Inquiry: It should be resolved. (Before it is over.)

 

It should be resolved. (Before it is over.)

  1. True?
    Yes. Feels true.
  2. Sure?
    No. It is only my mind & feelings telling me it is true. (My stories, and the way my body reacts when it doesn’t happen.)
  3. What happens when I believe that thought?
    • I see how true it seems. It should be resolved, before it is over. My relationships with those close to me should feel resolved. My life should feel resolved, completed, before it is over. Anybody’s life should be resolved for them before it is over.
    • When did I first have that thought? Not sure. Probably early on, from those around me. (There is a cultural component too.)
    • What am I not able to appreciate with that belief? What is. What ends without a feeling of complete resolution. I am not able to appreciate its other aspects, and also not able to appreciate the sense of lack of resolution itself.
    • How is this thought serving me? I get to see myself as responsible. Mature. Someone who want to resolve my relationships and my life before they are all over. (Which seems comical when I look at it.)
  4. Who would I be without it?
    • Able to appreciate my relationships and life, whether resolved or not. In the midst of it not feeling resolved.
    • Receptive to what is. Appreciation. Grateful. A more open heart towards myself and others.
    • Receptive to the gifts of not having certain things resolved.
  5. Turnarounds.
    • It shouldn’t be resolved. It isn’t, in my mind. It ended before being completely resolved. And that is a shared human experience. Things end before they seem resolved. Also, it helps me notice my beliefs around it, and look into them. And it humbles me. Things finish in my life, before they are completely resolved. I am not able to make it all the way I would like.
    • I should be resolved. I can find resolution around this, for myself. I can see that it is OK to not have all resolved, according to my stories around it.

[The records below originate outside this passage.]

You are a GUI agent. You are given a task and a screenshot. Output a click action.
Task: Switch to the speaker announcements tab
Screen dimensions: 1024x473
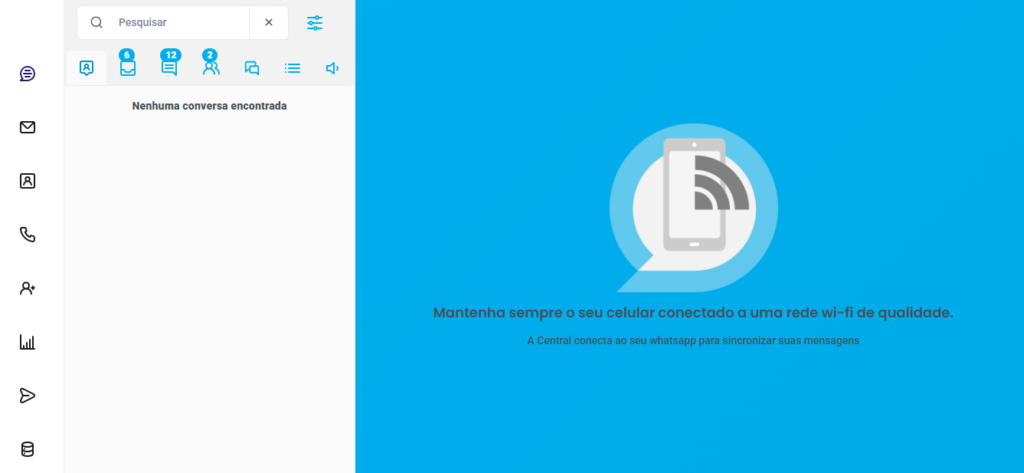click(x=333, y=68)
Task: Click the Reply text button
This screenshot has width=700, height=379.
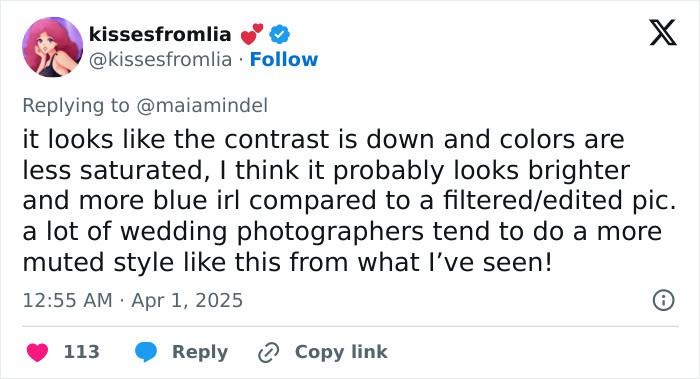Action: tap(200, 352)
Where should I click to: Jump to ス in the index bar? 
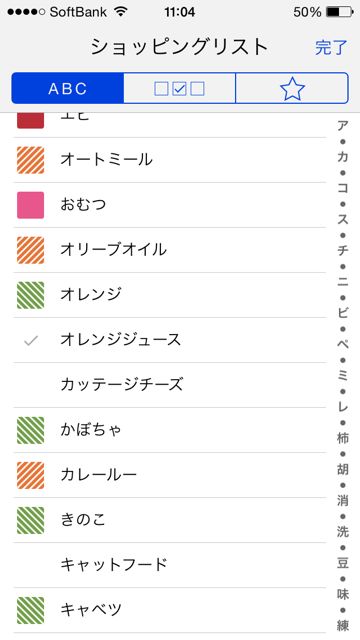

I can see that a sense of resolution or lack of resolution all comes from my own stories. And I see that it is all our shared human experience. For all of us, things end in spite of appearing not resolved to us. In that way, I resolve my own relationship to things not appearing resolved. I can find peace with it, even as I am free to work towards having it feel more resolved.
    • I shouldn’t be resolved. There is always more to unfold, to explore, to experience, to manifest. Nothing is ever final, complete or resolved in the world of form. The world of form, in itself, is always shifting, always incomplete and unresolved according to our ideas about it.
    • My thinking should be resolved. By finding what is more true for me than the initial belief.
    • My thinking shouldn’t be resolved. It gives me more to work with. More to explore. More to experience.
    • Resolution should be me. I can find myself as resolution. I can shift into it. Discover how it is to be resolution, to see the world from that view. (When I shift into it, I find that it is similar to non-seeking mind.)
    • Resolution shouldn’t be me. If I disown it, then it is not me and shouldn’t be me. If I find a fluidity around it, able to shift in and out of it fluidly, then it isn’t me either. I can be it, and then shift out of it.